___ 文本节选 ___

内容提要:新《公司法》是我国《民法典》后民商事单行法的重大制度革新。新《公司法》基于认缴资本制的公司自治本源,经由体系化的制度结构完善,如股东出资不实的违约责任、股东权利因出资不实所受限制、股东出资义务的加速到期、股东出资义务的变动等制度的结构和适用条件的改善,不仅巩固了认缴资本制已经产生的积极成果,而且为认缴资本制未来的进一步发展打开了空间。但是,新《公司法》在完善体系化的认缴资本制的具体规则时,因为观念和公司资本制度规范表达的局限性,规定了数量不多但超越公司资本制度自治属性的规则,如债权人要求股东提前实缴出资、股东未届缴资期限出资义务随股权转让而移转的制度,值得理论和实务界继续讨论并找到合理的解释路径。

关键词:公司自治;公司资本;认缴资本制;出资义务;股权转让

 

我国《公司法》制定于1993年。在1999年和2004年,立法机关先后修正《公司法》的个别条款,并在2005年进行了较为全面的修订。公司自治是公司法的制度构建、规范解释和发展的永恒主题。《公司法》经由2005年修订,开启了《公司法》的理念和制度“由强制向任意”规范的转型之路。2013年和2018年,《公司法》围绕公司资本制度相关事项先后作了重大的修正。2014年施行的《公司法》对有限责任公司引入认缴资本制替代法定资本制,这是我国公司资本制度转向公司自治的本源回归,凸显了公司自治的理念和制度逻辑在《公司法》规范表达和解释上的根本性价值。2023年12月29日,十四届全国人大常委会第七次会议审议通过新修订的《中华人民共和国公司法》,通过引入夯实认缴资本制的体系化规则,再度彰显公司自治的中国特色。

___ 条目列表 ___

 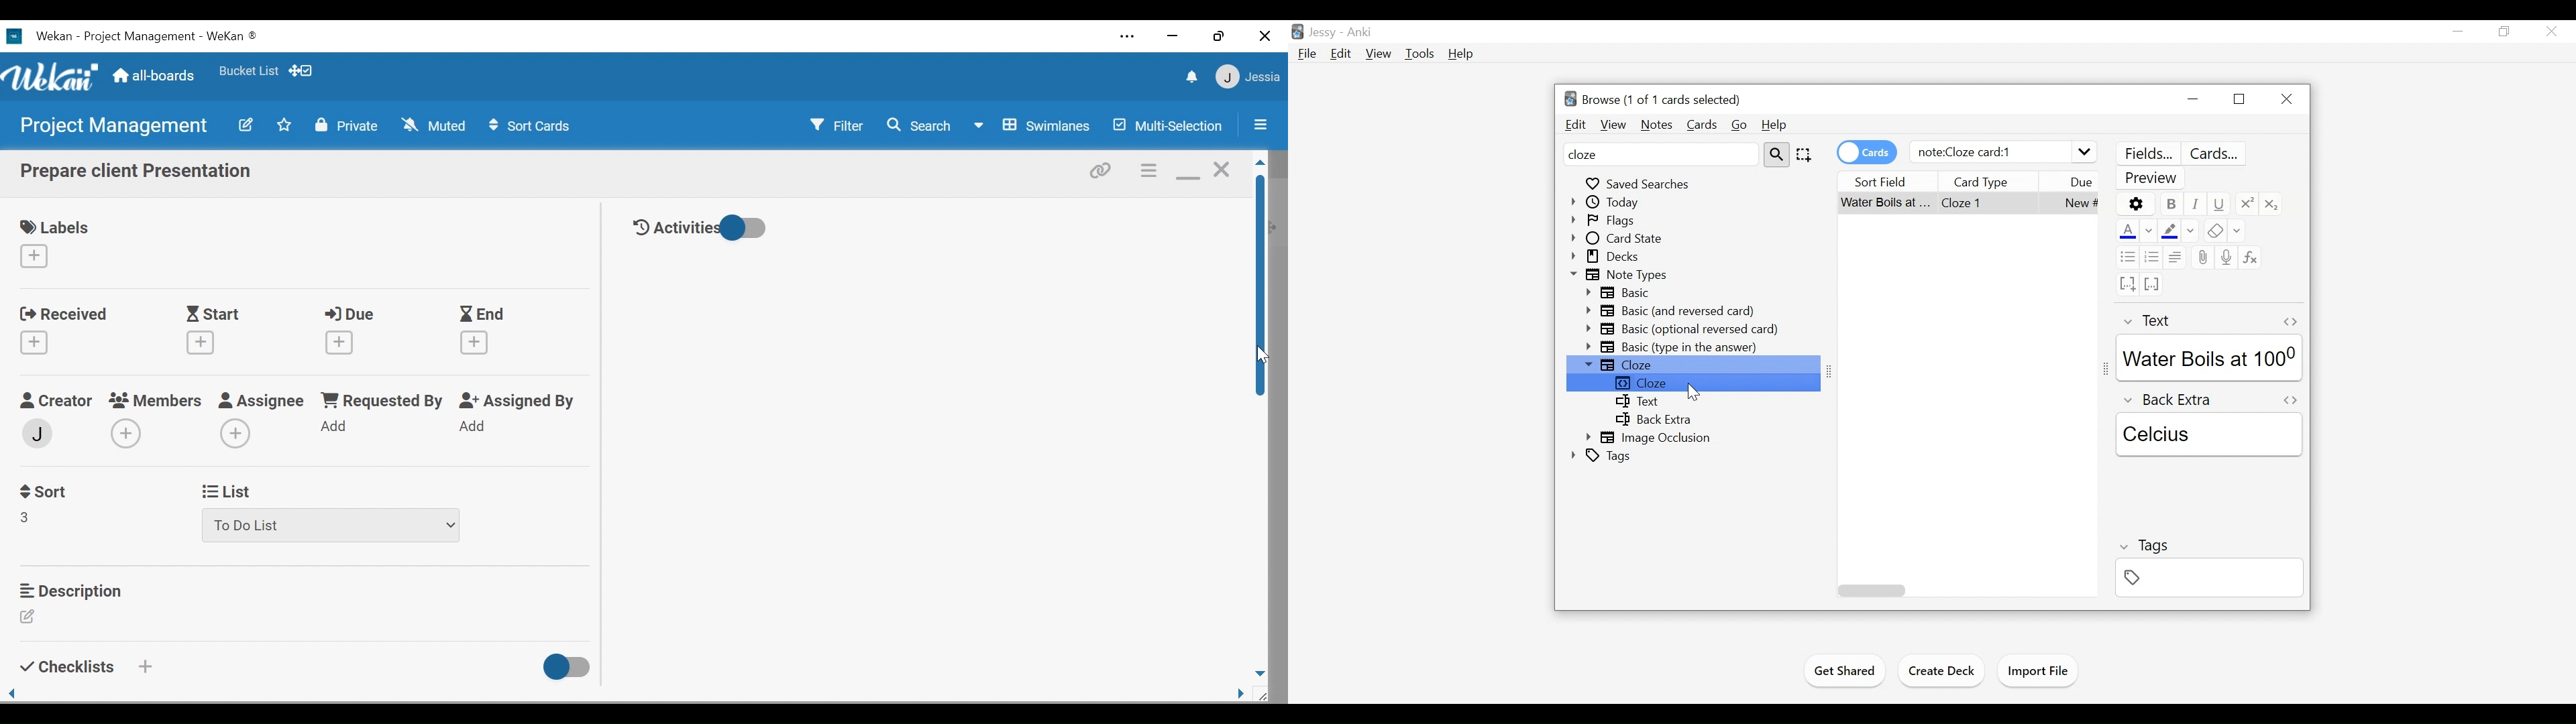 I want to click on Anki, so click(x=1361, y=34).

___
___ 条目列表 ___

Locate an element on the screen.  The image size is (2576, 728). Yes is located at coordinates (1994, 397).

___

- [待完成任务]:
A. 根据公司法节选,2014年施行的《公司法》为有限责任公司引入了什么资本制来替代法定资本制?
B. 请照原样抄写公司法节选中从“内容提要:新《公司法》是我国”到“续讨论并找到合理的解释路径。”之间的文字,首尾两处都包括在内。

- [正确答案]:
A. 认缴资本制。

B.
内容提要:新《公司法》是我国《民法典》后民商事单行法的重大制度革新。新《公司法》基于认缴资本制的公司自治本源,经由体系化的制度结构完善,如股东出资不实的违约责任、股东权利因出资不实所受限制、股东出资义务的加速到期、股东出资义务的变动等制度的结构和适用条件的改善,不仅巩固了认缴资本制已经产生的积极成果,而且为认缴资本制未来的进一步发展打开了空间。但是,新《公司法》在完善体系化的认缴资本制的具体规则时,因为观念和公司资本制度规范表达的局限性,规定了数量不多但超越公司资本制度自治属性的规则,如债权人要求股东提前实缴出资、股东未届缴资期限出资义务随股权转让而移转的制度,值得理论和实务界继续讨论并找到合理的解释路径。